* [What you will do]:
Once you find the line with "Click into the Last Name field", output it and every line after it exactly, through the last line of the listing, but no pictures.

* [Recorded information]:
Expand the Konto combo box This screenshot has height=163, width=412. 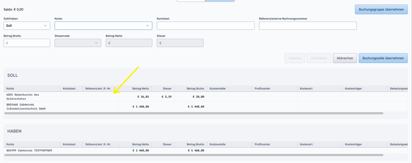103,26
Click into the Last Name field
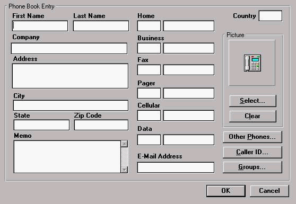 click(x=101, y=26)
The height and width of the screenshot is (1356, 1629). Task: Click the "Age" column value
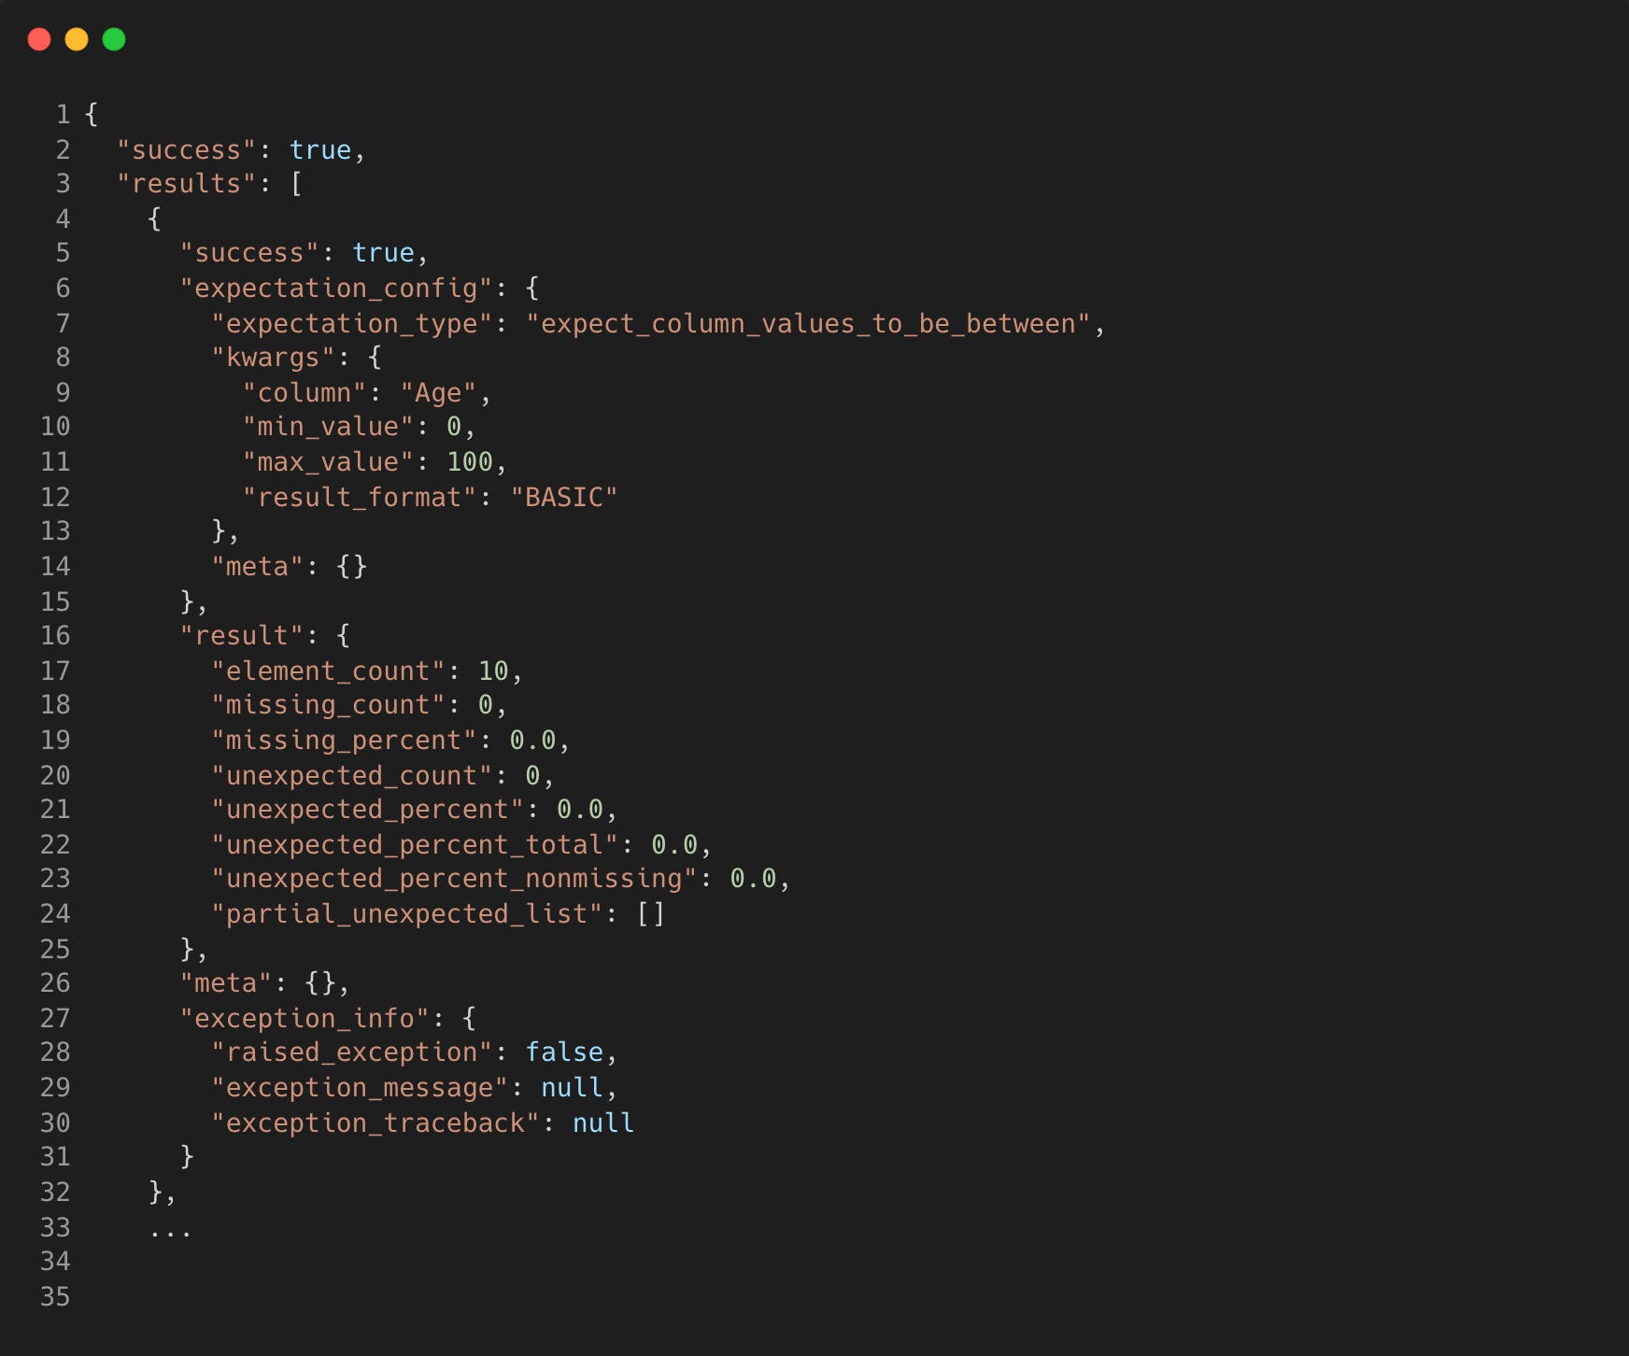[439, 392]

* [Answer section]:
Click into the Last Name field
 click(x=101, y=26)
The height and width of the screenshot is (1356, 1629). Task: Click the "Age" column value
[439, 392]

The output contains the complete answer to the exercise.